WORK ITEM —
Retype the lines of the material below, exactly and only, from the one containing "Collapse the 列 section" through the last line, with pictures left out.

RECORDS FOR THE EXERCISE —
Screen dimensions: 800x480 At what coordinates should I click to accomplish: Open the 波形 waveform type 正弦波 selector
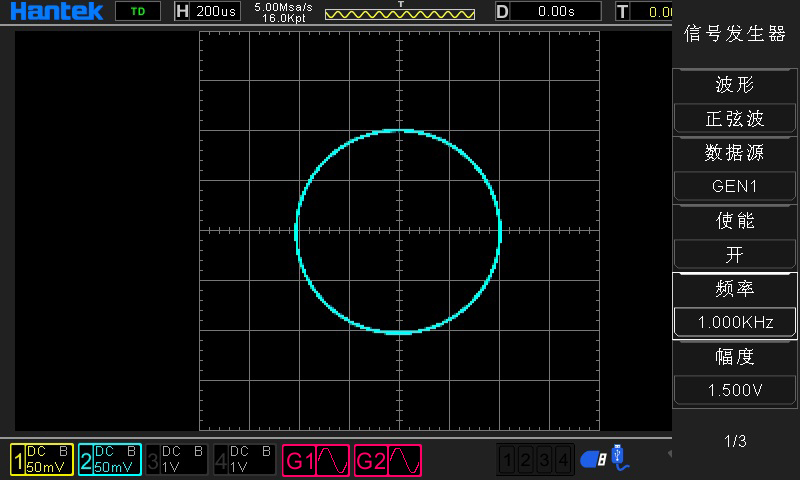pyautogui.click(x=735, y=118)
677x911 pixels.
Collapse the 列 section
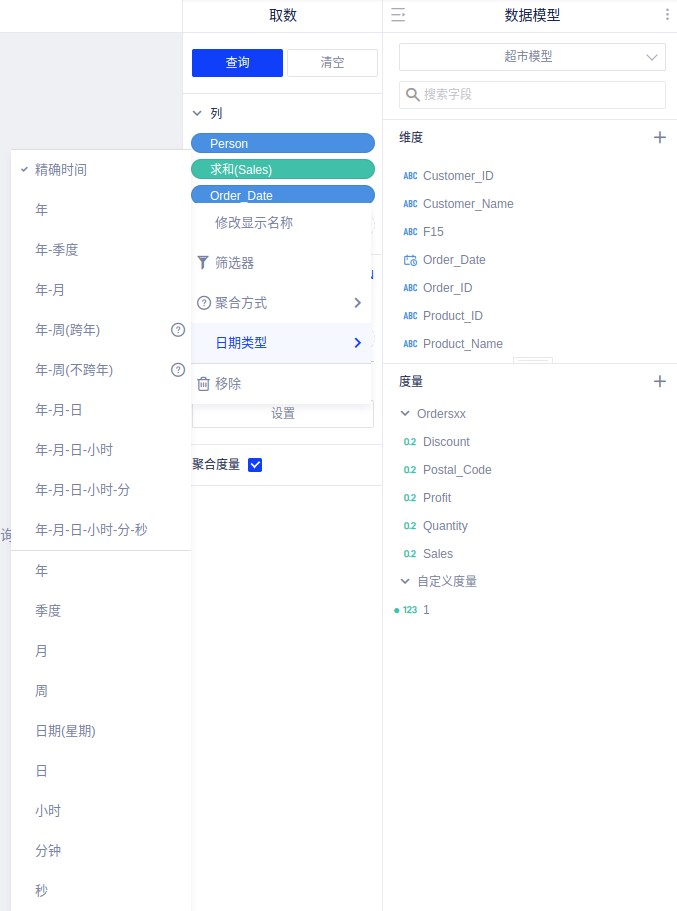click(198, 114)
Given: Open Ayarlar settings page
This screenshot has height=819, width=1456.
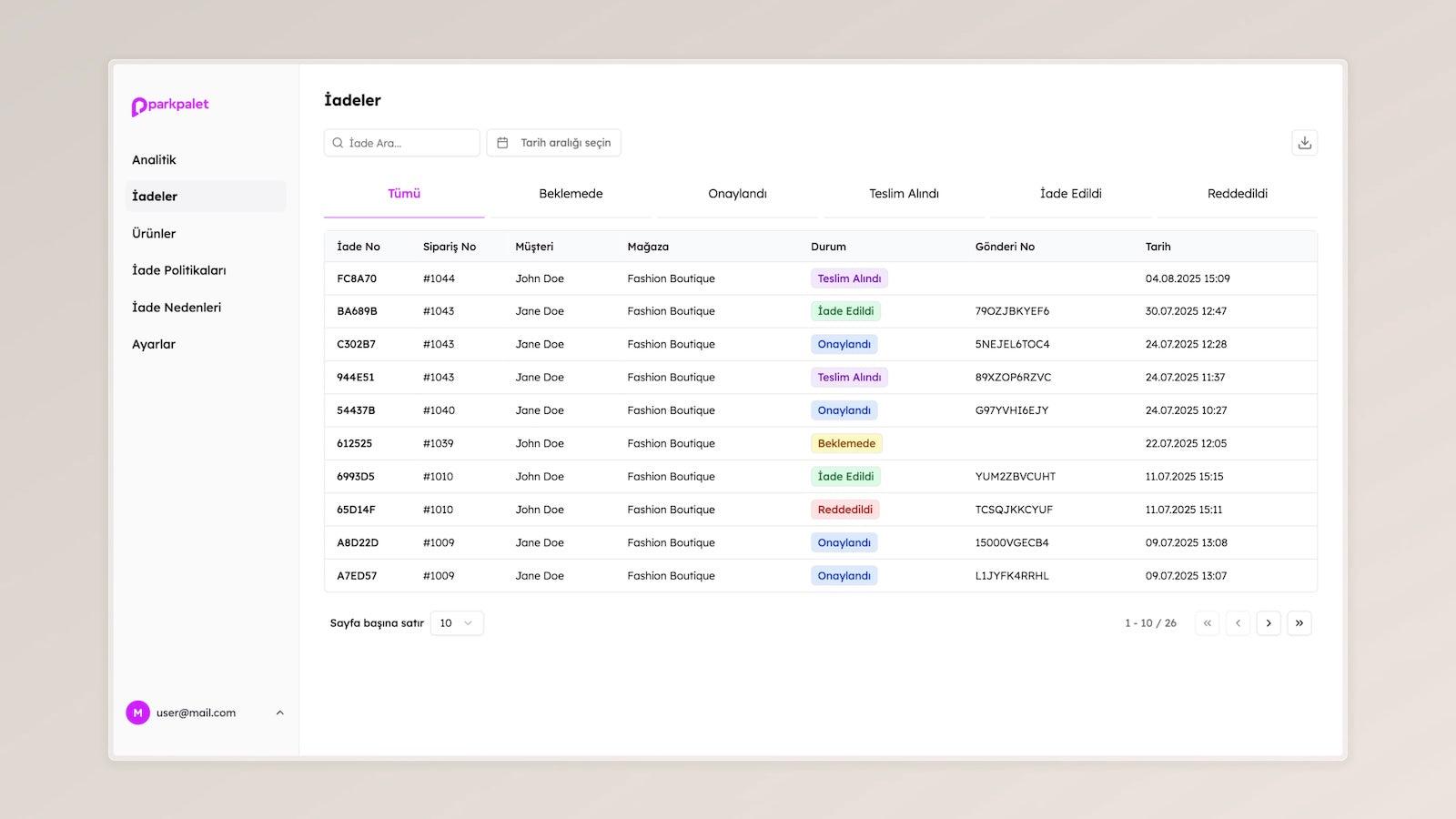Looking at the screenshot, I should coord(154,345).
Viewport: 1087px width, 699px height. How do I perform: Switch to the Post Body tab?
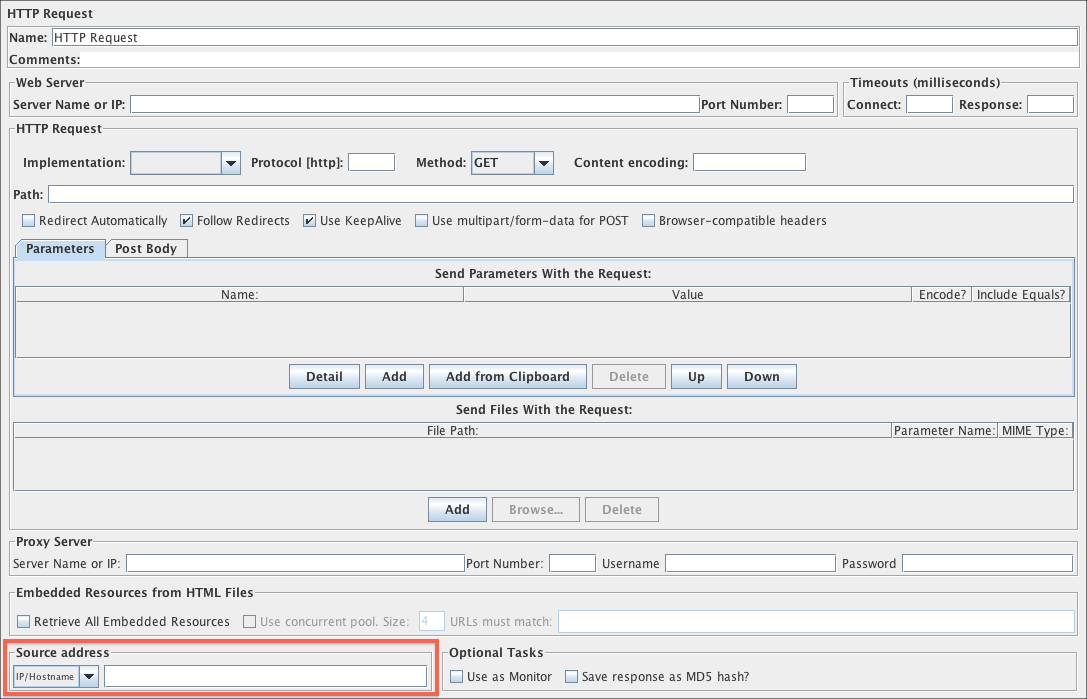point(146,249)
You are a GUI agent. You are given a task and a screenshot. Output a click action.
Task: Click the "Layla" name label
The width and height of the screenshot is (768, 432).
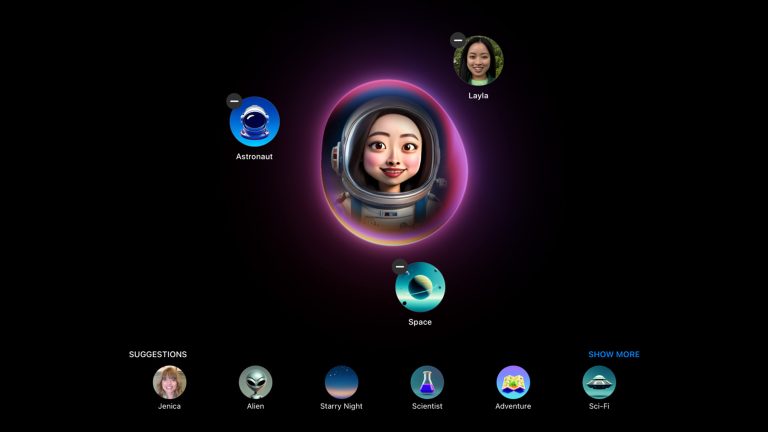[479, 96]
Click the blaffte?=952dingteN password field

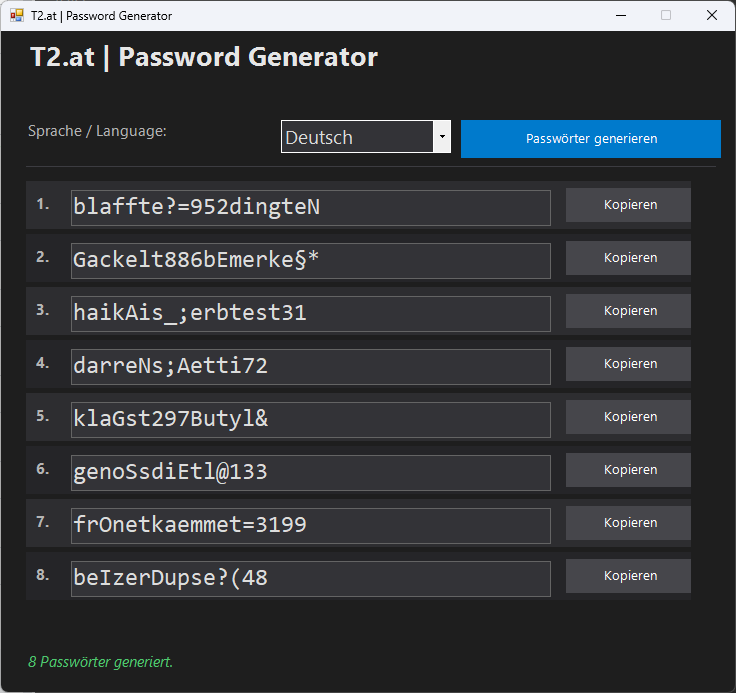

WRITTEN RESPONSE —
Collapse the 列 section
click(198, 114)
Given: Open Ayarlar settings page
This screenshot has height=819, width=1456.
Looking at the screenshot, I should coord(154,345).
Viewport: 1087px width, 699px height. How do I perform: Switch to the Post Body tab?
point(146,249)
You are a GUI agent. You are given a task and a screenshot. Output a click action.
Task: Click the "Layla" name label
The width and height of the screenshot is (768, 432).
[479, 96]
Click the blaffte?=952dingteN password field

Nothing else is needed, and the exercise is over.